Chancellor Linda Katehi: UC Davis A Global Leader on the Environment

UC Davis West Village is the largest planned zero net energy community in the United States. (photo credit: UC Davis)

UC Davis West Village is the largest planned zero net energy community in the United States. (photo credit: UC Davis)

Our university continues to garner impressive recognition as a global leader on sustainability.

Most recently, in the annual GreenMetric rankings published by the University of Indonesia, an international survey of over 400 colleges placed UC Davis at number three in the world for its leadership in environmental sustainability through teaching, research, campus lifestyle, and management. The year before we were rated No. 4.

GreenMetrics covers 62 separate categories of environmental sustainability, including campus operations – such as transportation, water and energy use, carbon emission and waste management – as well as the amount of research money, course offerings, scholarly events and student organizations dedicated to the environment and suitability.

This ranking reflects the work our faculty, staff and students have been doing on multiple fronts, from the courses we teach to the research we conduct to our everyday use of natural resources.
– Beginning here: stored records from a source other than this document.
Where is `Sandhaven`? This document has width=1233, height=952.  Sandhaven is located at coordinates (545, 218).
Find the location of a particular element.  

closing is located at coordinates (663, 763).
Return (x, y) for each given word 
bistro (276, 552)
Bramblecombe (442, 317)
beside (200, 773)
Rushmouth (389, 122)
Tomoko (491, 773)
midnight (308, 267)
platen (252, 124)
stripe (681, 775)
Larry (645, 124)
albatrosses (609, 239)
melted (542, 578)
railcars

It is also an indication of the progress UC Davis is making to help meet President Napolitano’s target of carbon neutrality for the entire UC system by 2025.

Pamela Ronald - Professor of plant pathology and genetics, UC Davis. (photo credit: Debbie Aldridge)

Pamela Ronald – Professor of plant pathology and genetics, UC Davis. (photo credit: Debbie Aldridge)

At the same time, one of our researchers, Dr. Pamela Ronald, a professor of plant pathology and genetics, has been recognized by Grist.org as one of 50 people making significant contributions toward environmental suitability. Grist.org is a popular online non-profit magazine that has been publishing environmental news and commentaries since 1999, with a mission “to inform, entertain, provoke, and encourage its readers to think creatively about environmental problems and solutions.”

Pamela is recognized for her work developing a form of rice that can tolerate prolonged floods. More than four million farmers have the rice and Grist.org praised her for the kind of research breakthrough needed to feed a growing global population without expanding our agricultural footprint.

Please join me in congratulating Pamela and all members of our campus community who have put UC Davis at the forefront of global innovation, sustainability research and community engagement.